Nunca jamás, ni siquiera al final de mi vida voy a hacer lo suficiente por agradecer el hecho de estar en este país y de ser ciudadano chileno, gracias justamente a Pablo Neruda. Como alguien dijo alguna vez: ‘las deudas de amor no se terminan de pagar nunca’ y esta es una gran deuda que yo tengo con él todavía.

Si se realizara una encuesta para determinar cuál es el mejor poema de Neruda, seguramente se generaría una gran discusión y sería una tarea de largo aliento, sin un resultado seguro.

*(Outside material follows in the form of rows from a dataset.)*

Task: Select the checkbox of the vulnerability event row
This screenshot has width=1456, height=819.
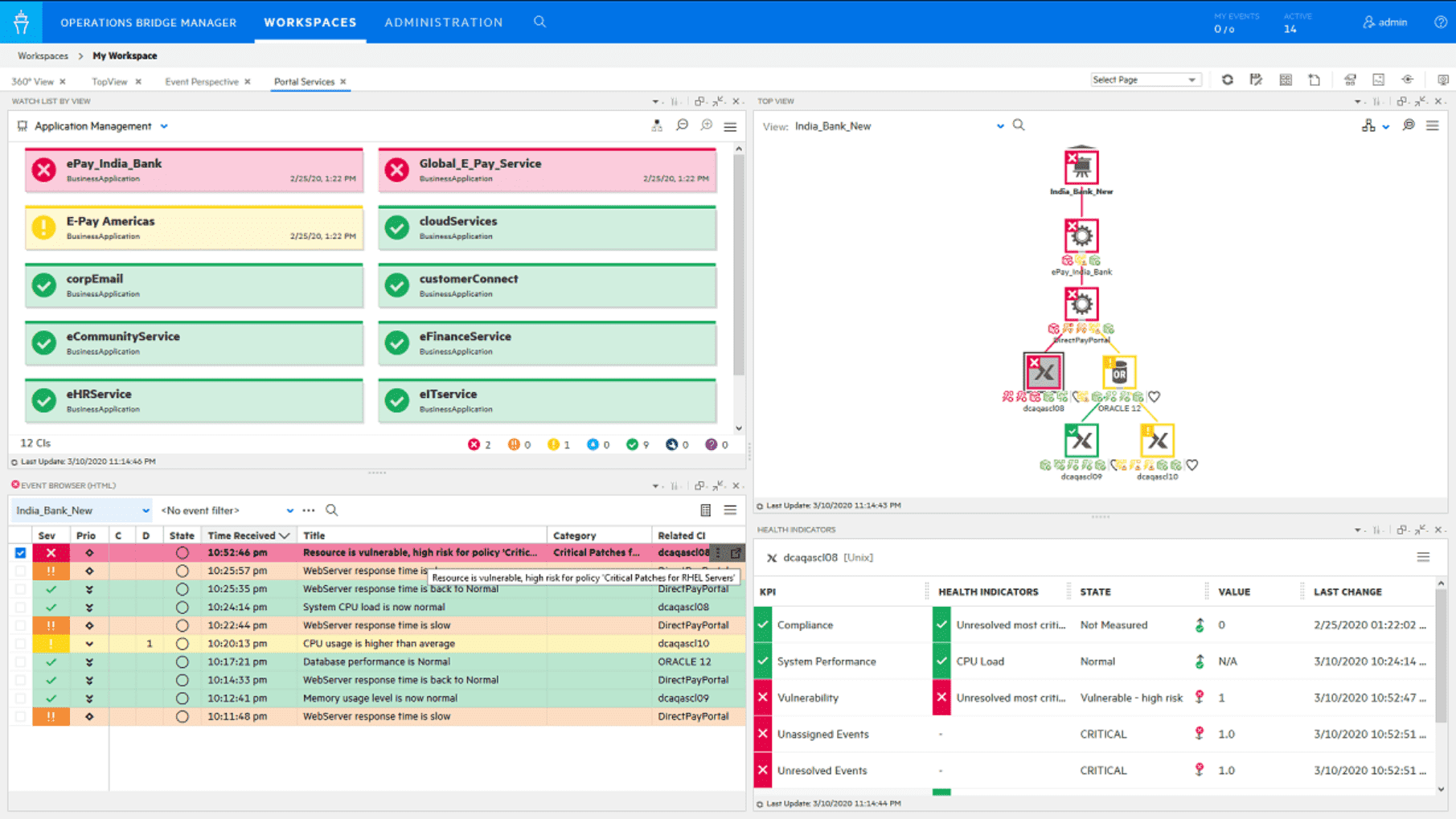Action: coord(22,552)
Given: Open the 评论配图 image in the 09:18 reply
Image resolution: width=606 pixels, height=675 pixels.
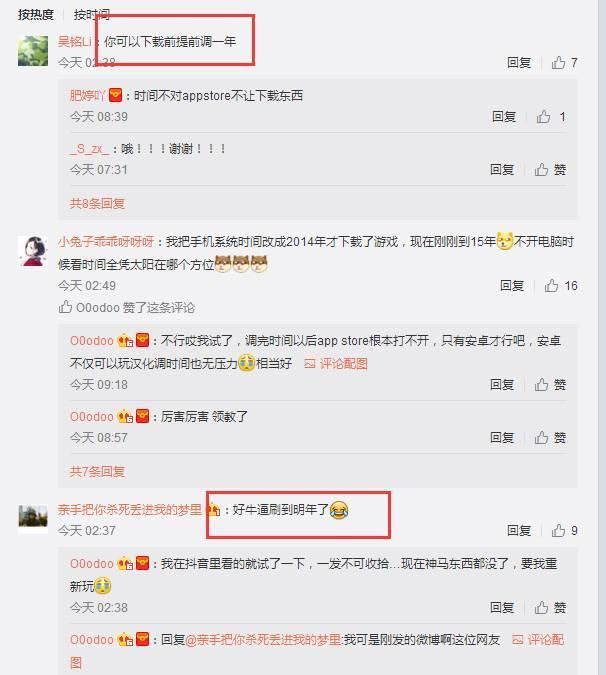Looking at the screenshot, I should (336, 364).
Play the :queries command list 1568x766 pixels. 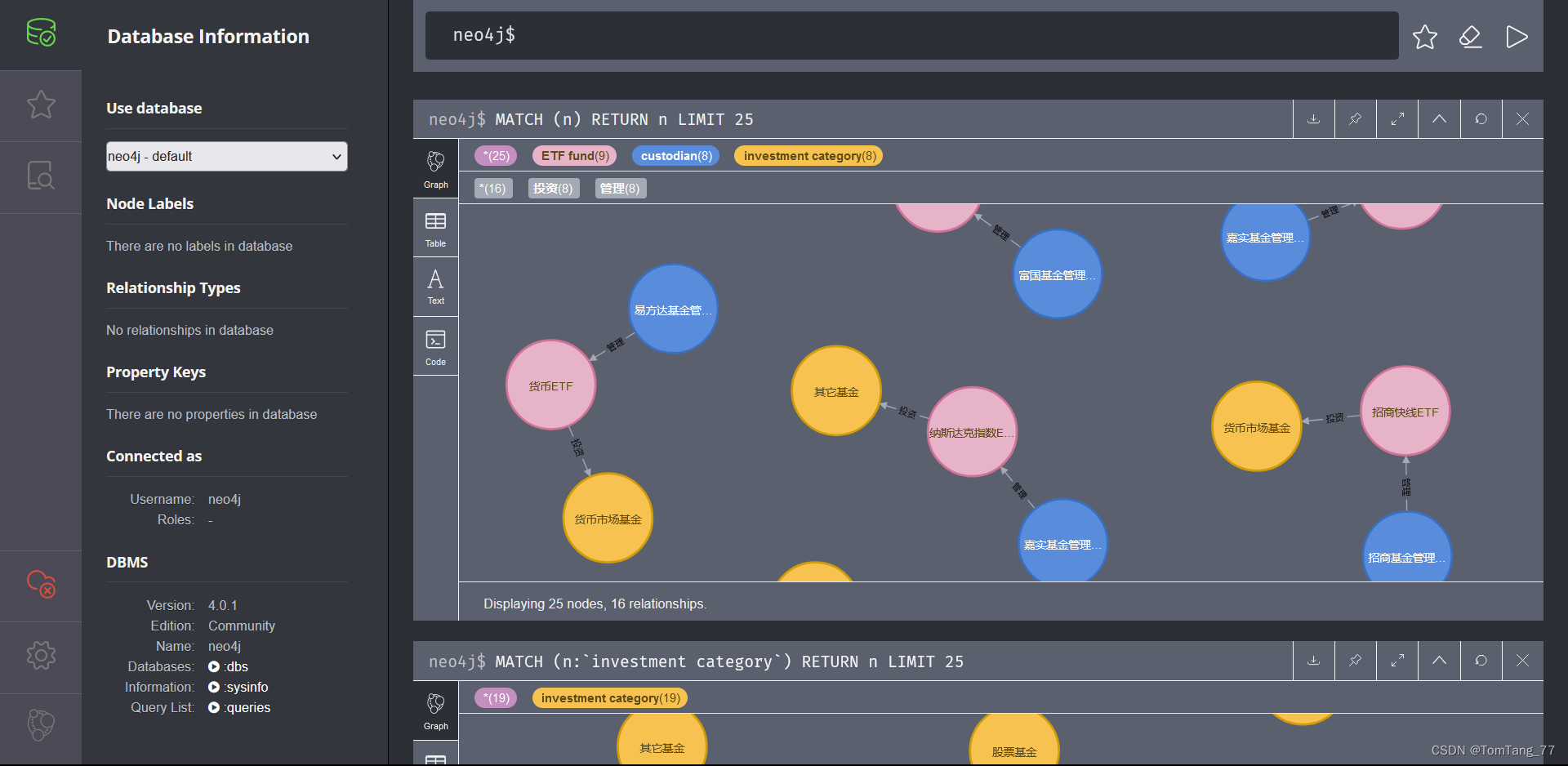[214, 707]
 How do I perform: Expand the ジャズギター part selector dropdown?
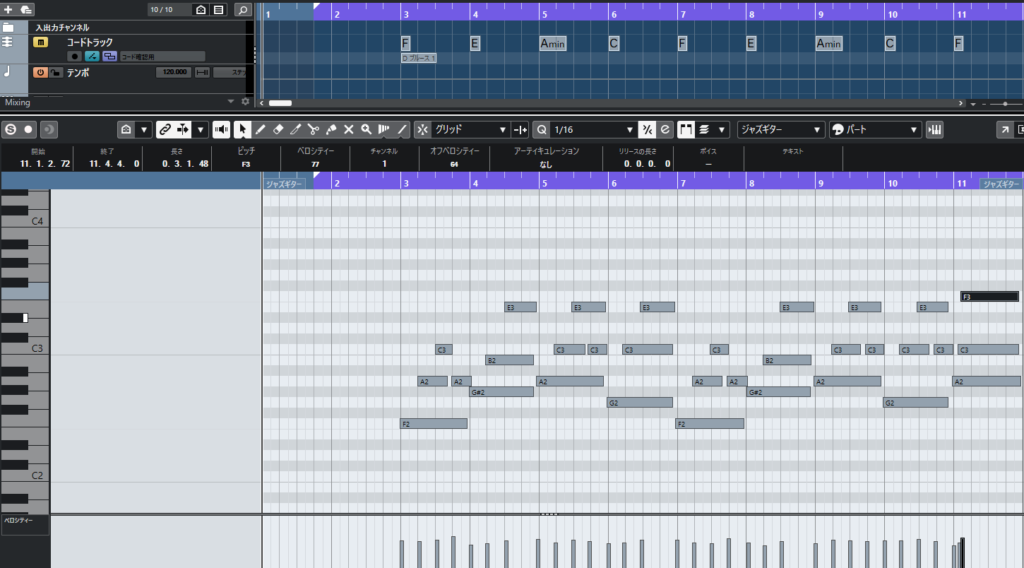click(x=817, y=130)

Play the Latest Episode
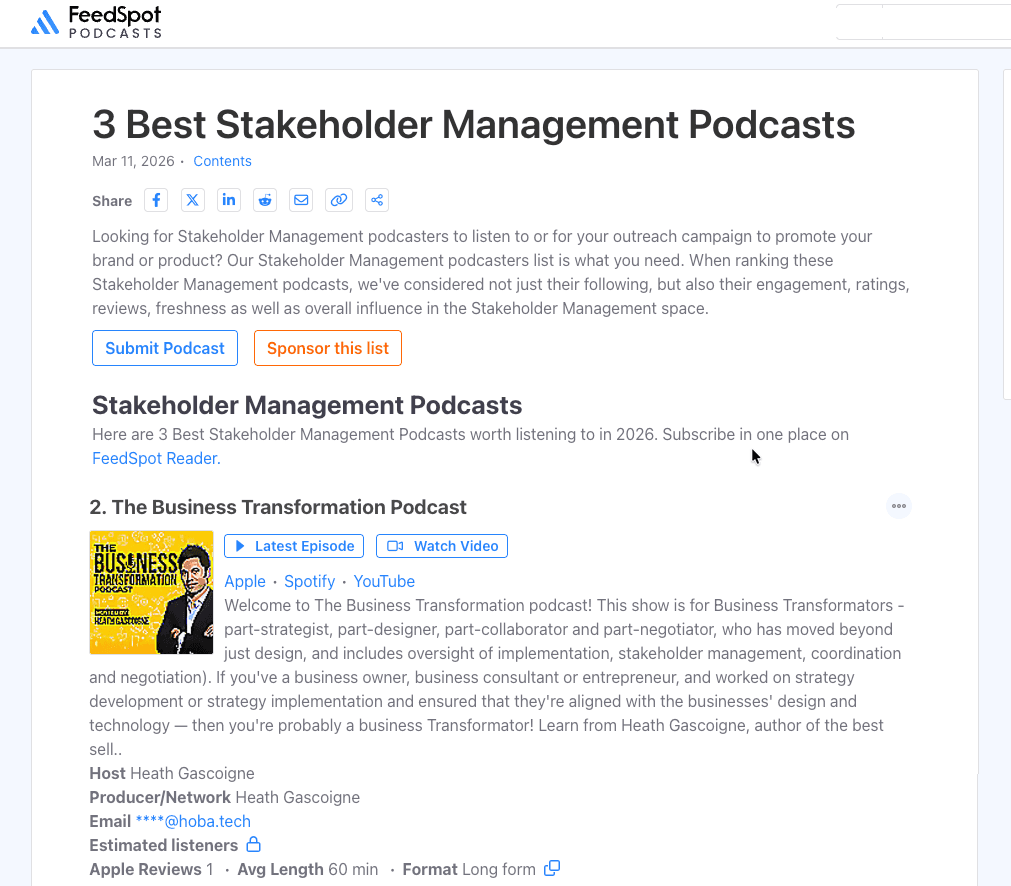coord(293,546)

Algunos se inclinarían por los contenidos en Veinte poemas de amor y una canción desesperada; otros lo harían por los que constituyen Alturas de Macchu Picchu y muchos, por su extenso Canto General. Sin embargo, para obtener la respuesta más segura bastaría con leer lo que el mismo poeta dejó escrito en sus memorias: “Que la crítica borre toda mi poesía, si quiere, pero que no se olvide nunca este poema que hoy recuerdo”, como lo señaló en el Cuaderno 6 de su Confieso que he vivido, refiriéndose al rescate desde suelo francés de 2.365 españoles que logró embarcar en el legendario Winnipeg para ponerlos a salvo en su tierra natal haciendo verbo eso que expresa el Himno Nacional de Chile “…o el asilo contra la opresión”.

En recuerdo de esa gesta histórica, Neruda compuso el poema titulado “Misión de amor”, que en su libro Memorial de Isla Negra, puede leerse:

Misión de amor

Yo los puse en mi barco.
Era de día y Francia
su vestido de lujo
de cada día tuvo aquella vez,
fue la misma claridad de vino y aire
su ropaje de diosa forestal.

Mi navío esperaba
con su remoto nombre “Winnipeg”

Pero mis españoles no venían
de Versalles,
del baile plateado,
de las viejas alfombras de amaranto,
de las copas que trinan
con el vino,
no, de allí no venían,
no, de allí no venían.

De más lejos,
de campos de prisiones,
de las arenas negras
del Sahara,
de ásperos escondrijos
donde yacieron
hambrientos y desnudos,
allí a mi barco claro,
al navío en el mar, a la esperanza
acudieron llamados uno a uno
por mí, desde sus cárceles,
desde las fortalezas
de Francia tambaleante
por mi boca llamados
acudieron,
Saavedra, dije, y vino el albañil,
Zúñiga, dije, y allí estaba,
Roces, llamé, y llegó con severa sonrisa,
grité, Alberti! y con manos de cuarzo
acudió la poesía.

Labriegos, carpinteros,
pescadores,
torneros, maquinistas,
alfareros, curtidores:
se iba poblando el barco
que partía a mi patria.

Yo sentía en los dedos
las semillas
de España
que rescaté yo mismo y esparcí
sobre el mar, dirigidas
a la paz
de las praderas.

Entre los años 1984 y 1992, dirigí en Chile un programa radial titulado: “La Veu de Catalunya”, patrocinado por el Centre Catala de Santiago. La emisión terminaba con esta sentencia de Joan Maragall que pronuncio aquí, agradecido y emocionado:

Heus aquí l'ànima catalana: Llibertat!